The set cover is a classical combinatorial problem with many real world applications. In simple terms, the goal is to take a collection of many assortments (sets) of items and determine which is the smallest subset of assortments that contains all unique items in the 'item universe' at least once. Each assortment usually contains only one copy of each item (although this isn't crucial) but typically contains only a subset of all possible items. Let's illustrate with some real world examples:
- Say in your CD collection (old skool, I know), you have many overlapping music compilation albums. Which is the minimal collection of CDs you should take on holiday (the minimal set that contains all the tracks you want but takes up the least physical space)?
- Logistics: Where should we place delivery depots to cover all addresses?
- Staffing/personnel: Which is the smallest group of people that possess all necessary skills for a task?
Input: A collection of sets containing unique items. The same item can occur in multiple sets. Output: The smallest set of sets that contain all unique items.
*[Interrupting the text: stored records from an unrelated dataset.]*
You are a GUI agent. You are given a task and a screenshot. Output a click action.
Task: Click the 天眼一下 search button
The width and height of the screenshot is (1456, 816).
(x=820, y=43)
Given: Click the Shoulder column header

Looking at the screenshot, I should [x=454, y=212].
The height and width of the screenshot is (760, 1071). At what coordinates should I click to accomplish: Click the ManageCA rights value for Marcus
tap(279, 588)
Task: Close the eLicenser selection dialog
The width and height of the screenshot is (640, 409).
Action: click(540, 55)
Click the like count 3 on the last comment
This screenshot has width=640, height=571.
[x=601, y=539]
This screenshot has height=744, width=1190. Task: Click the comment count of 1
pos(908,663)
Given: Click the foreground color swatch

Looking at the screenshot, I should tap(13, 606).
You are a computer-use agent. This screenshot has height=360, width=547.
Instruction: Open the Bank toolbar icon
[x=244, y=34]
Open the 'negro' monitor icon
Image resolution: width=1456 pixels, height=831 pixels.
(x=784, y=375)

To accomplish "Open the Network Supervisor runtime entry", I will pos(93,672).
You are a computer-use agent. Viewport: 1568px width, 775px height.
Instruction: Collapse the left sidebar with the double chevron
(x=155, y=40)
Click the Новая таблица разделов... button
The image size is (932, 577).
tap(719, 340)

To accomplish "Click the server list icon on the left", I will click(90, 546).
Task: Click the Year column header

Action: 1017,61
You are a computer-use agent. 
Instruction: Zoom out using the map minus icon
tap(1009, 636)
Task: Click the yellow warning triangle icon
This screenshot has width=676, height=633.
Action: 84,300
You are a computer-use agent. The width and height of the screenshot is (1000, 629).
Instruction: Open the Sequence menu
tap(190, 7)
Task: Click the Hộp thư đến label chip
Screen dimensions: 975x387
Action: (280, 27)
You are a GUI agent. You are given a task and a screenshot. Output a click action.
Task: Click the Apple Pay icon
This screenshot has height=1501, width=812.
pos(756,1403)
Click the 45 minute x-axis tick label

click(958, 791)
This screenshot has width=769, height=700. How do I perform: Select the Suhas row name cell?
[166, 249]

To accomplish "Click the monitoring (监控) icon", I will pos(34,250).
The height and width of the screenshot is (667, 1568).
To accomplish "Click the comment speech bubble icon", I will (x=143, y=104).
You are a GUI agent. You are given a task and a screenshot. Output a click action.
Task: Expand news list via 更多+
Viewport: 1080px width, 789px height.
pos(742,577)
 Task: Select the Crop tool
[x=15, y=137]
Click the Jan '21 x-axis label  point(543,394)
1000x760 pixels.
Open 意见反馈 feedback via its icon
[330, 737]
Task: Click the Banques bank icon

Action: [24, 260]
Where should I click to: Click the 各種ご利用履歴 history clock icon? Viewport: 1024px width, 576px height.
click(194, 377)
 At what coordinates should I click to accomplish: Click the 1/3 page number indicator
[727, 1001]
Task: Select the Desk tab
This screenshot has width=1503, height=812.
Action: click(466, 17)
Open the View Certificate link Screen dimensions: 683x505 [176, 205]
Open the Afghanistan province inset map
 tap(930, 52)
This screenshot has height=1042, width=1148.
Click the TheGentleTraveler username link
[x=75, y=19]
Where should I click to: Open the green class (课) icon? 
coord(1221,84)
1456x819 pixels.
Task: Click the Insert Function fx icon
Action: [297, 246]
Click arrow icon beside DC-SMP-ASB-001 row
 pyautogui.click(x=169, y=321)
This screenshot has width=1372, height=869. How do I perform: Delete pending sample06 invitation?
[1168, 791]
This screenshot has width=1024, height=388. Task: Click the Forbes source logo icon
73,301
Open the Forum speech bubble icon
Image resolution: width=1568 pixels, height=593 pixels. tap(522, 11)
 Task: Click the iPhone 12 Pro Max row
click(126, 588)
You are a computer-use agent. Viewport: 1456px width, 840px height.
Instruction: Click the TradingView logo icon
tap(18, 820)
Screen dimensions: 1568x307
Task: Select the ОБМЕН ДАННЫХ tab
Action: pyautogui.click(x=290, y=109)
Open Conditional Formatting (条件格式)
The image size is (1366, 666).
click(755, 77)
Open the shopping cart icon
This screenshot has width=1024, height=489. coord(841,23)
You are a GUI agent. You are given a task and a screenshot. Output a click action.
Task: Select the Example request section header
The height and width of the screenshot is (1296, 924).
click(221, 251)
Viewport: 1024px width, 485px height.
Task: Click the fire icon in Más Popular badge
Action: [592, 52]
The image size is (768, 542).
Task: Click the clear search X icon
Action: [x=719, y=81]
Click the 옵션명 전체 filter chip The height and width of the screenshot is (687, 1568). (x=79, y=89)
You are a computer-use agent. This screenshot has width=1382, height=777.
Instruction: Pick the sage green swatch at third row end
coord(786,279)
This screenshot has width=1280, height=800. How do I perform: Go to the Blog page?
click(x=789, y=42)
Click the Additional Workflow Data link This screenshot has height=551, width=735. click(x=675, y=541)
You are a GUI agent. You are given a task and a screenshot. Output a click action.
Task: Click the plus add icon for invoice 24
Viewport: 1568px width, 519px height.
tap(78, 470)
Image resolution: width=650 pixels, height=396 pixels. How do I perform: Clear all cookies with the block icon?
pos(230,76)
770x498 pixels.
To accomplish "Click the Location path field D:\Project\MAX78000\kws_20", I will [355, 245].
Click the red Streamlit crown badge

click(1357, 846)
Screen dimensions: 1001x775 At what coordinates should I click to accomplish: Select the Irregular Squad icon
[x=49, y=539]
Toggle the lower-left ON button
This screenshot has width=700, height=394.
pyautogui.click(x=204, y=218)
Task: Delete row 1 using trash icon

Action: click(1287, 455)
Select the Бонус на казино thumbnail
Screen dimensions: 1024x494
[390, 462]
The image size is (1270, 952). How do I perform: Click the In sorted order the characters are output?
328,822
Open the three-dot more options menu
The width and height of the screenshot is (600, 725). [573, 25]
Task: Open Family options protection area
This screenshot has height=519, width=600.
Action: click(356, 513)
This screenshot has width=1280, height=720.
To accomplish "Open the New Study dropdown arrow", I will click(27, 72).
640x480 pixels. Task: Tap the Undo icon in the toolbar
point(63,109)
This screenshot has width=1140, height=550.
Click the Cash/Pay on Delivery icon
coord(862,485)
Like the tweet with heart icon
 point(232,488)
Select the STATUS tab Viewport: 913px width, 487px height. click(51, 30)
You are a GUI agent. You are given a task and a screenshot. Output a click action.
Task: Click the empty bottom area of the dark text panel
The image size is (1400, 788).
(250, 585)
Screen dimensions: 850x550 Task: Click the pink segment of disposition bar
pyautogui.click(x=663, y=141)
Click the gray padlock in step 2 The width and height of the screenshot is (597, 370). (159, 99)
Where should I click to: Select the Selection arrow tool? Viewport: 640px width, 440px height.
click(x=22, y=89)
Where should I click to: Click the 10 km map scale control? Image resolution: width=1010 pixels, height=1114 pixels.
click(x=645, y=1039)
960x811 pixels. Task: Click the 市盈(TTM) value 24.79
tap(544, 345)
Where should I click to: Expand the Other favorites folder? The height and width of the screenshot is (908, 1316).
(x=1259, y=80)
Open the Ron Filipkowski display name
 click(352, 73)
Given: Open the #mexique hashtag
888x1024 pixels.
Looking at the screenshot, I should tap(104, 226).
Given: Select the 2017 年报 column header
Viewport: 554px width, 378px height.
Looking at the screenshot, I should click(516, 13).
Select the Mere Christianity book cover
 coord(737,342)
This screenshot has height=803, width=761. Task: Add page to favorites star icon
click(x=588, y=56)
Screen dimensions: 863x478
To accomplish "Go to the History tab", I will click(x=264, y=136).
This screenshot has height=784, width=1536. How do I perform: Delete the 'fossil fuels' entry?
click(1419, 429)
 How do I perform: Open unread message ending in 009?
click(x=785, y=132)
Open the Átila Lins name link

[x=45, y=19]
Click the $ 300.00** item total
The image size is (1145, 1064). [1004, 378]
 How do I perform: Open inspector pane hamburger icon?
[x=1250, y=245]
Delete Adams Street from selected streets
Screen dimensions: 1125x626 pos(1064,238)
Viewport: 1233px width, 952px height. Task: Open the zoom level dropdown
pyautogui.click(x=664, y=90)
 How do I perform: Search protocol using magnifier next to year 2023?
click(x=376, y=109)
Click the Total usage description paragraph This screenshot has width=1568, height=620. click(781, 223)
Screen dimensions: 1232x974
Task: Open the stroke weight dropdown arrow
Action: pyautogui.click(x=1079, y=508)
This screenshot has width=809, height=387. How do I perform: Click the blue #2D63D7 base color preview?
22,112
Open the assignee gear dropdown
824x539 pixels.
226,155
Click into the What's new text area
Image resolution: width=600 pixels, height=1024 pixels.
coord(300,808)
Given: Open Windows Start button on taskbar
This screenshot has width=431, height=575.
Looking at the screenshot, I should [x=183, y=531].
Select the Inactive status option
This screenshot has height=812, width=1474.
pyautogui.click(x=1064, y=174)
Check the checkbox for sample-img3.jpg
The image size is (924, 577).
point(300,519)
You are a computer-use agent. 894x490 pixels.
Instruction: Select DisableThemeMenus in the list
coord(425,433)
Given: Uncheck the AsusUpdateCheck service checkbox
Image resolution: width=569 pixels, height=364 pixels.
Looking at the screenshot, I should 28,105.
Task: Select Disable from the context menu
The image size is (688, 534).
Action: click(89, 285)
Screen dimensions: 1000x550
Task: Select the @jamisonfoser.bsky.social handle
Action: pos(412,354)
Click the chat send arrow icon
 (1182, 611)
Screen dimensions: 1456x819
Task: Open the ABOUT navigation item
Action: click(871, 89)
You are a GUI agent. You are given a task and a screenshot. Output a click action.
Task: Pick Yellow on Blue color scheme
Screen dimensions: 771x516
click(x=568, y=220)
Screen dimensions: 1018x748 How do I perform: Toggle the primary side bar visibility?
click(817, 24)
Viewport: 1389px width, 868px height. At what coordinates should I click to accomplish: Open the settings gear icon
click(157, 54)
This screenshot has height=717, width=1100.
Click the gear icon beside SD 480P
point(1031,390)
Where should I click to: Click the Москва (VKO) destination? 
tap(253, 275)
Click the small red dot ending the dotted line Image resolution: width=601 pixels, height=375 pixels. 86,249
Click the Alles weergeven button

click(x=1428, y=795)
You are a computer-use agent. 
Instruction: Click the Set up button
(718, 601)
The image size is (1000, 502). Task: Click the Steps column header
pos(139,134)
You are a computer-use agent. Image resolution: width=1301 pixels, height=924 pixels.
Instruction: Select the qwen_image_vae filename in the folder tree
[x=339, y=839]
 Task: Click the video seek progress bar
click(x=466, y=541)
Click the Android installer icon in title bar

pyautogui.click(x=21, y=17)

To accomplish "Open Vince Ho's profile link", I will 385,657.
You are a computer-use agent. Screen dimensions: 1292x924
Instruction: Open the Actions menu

1: simulate_data.py - takes 3 parameters and generates a collection of datasets. Parameter list:
set_size - a list containing a range of values for the size of each assortment.
unique_members - a list containing a range of values for the total number of unique items in the universe.
total_sets - an integer specifying the number of assortments to randomly generate from the universe when building a given dataset. This is kept at a default value of 1000.
The datasets are saved as pandas dataframes.
2: set_cover_example.py - solves the problem for a single dataset and returns the minimal collection of sets for full coverage (i.e. the solution)
3: set_cover_multiple.py - solves the problem for multiple datasets, each specified by the parameters above.
Running this script should produce the following chart:
N.B. This script implements a lazy implementation of the greedy solution to the set cover problem as outlined in algorithm 3 in the following publication: https://people.eng.unimelb.edu.au/ammoffat/abstracts/lmw14acsc.pdf.
NB. All code in this repository is provided for educational purposes only, with absolutely no warranty explicit, implied, or otherwise.